Александр лёг на спину и закинул под голову руки. «Ну его, этот сон. Как там Катюха», – подумал он. «Она сейчас гостит у бабушки и ей там, наверное, хорошо». Мама Саши жила в деревне, и дочка проводила там большую часть времени. После того, как их оставила Катина мама – Сашина жена – уменьшенная семья Егоровых пыталась научиться как-то жить без неё. Уже получалось. Саша с дочкой вместе делали уроки, готовили, стирали, а из уборки устраивали настоящее приключение. Квест, как говорила Катя.
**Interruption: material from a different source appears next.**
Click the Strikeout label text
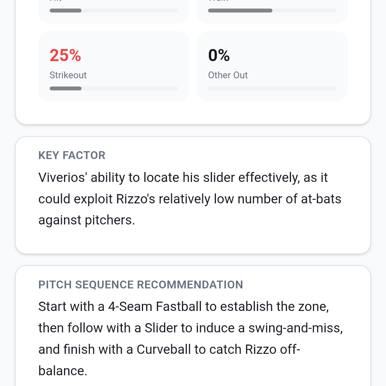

Вот только она всё чаще заводила разговор о том, что папе пора бы познакомиться с кем-нибудь. Взрослела дочка. Но Александр об этом не думал. Надо было работать, поднимать Катюху, зарабатывать на жизнь. Нелегко жилось военному пенсионеру.

Саша широко зевнул. Сегодня на смену, а не хочется ужасно. Но на работу только к пяти вечера. Чем бы полезным заняться до выхода? Убрался в квартире вчера. Всё перестирал. Приготовил еду. Именно так. Не завтрак, обед или ужин, а еду. Саша обычно как делал, когда Катя гостила у бабушки? Готовил огромную кастрюлю какого-нибудь супа – чаще всего предпочитал борщ. Он такой знатный получался, что его всегда хвалили все, кто пробовал. Это мама научила. Затем на очереди была сковорода или казан второго. Что-нибудь, типа плова или котлет с подливой. Вот еда на всю неделю и готова. Сегодня Александр употреблял первое, завтра второе. Надо было только гарнир по-быстрому смастерить. А чаще, чем один раз в день у него дома поесть и не получалось. Зато неделю можно было к плите не походить.